Somatic mosaicism: implications for disease and transmission genetics

Trends Genet. 2015 Jul;31(7):382-92. doi: 10.1016/j.tig.2015.03.013. Epub 2015 Apr 21.

Abstract

Nearly all of the genetic material among cells within an organism is identical. However, single-nucleotide variants (SNVs), small insertions/deletions (indels), copy-number variants (CNVs), and other structural variants (SVs) continually accumulate as cells divide during development. This process results in an organism composed of countless cells, each with its own unique personal genome.
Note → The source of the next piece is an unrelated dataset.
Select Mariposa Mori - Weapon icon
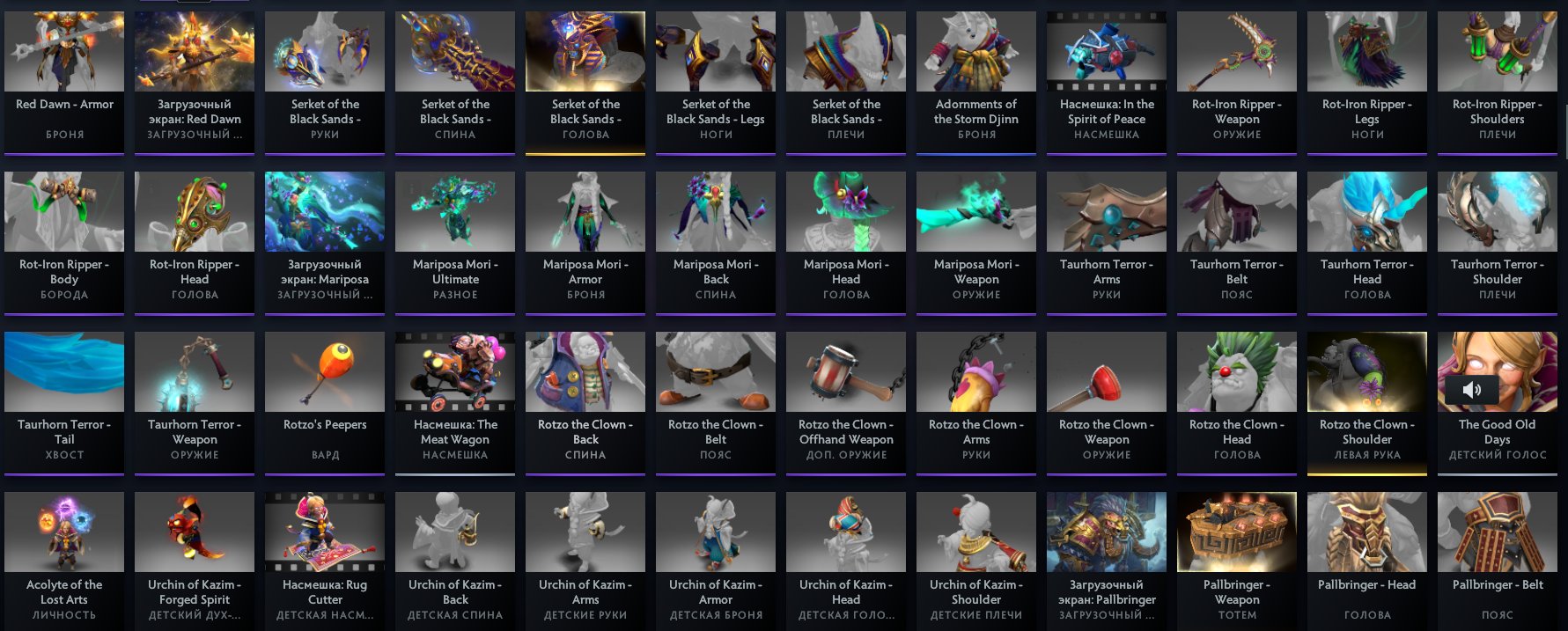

Thus, every human is undoubtedly mosaic. Mosaic mutations can go unnoticed, underlie genetic disease or normal human variation, and may be transmitted to the next generation as constitutional variants. We review the influence of the developmental timing of mutations, the mechanisms by which they arise, methods for detecting mosaic variants, and the risk of passing these mutations on to the next generation.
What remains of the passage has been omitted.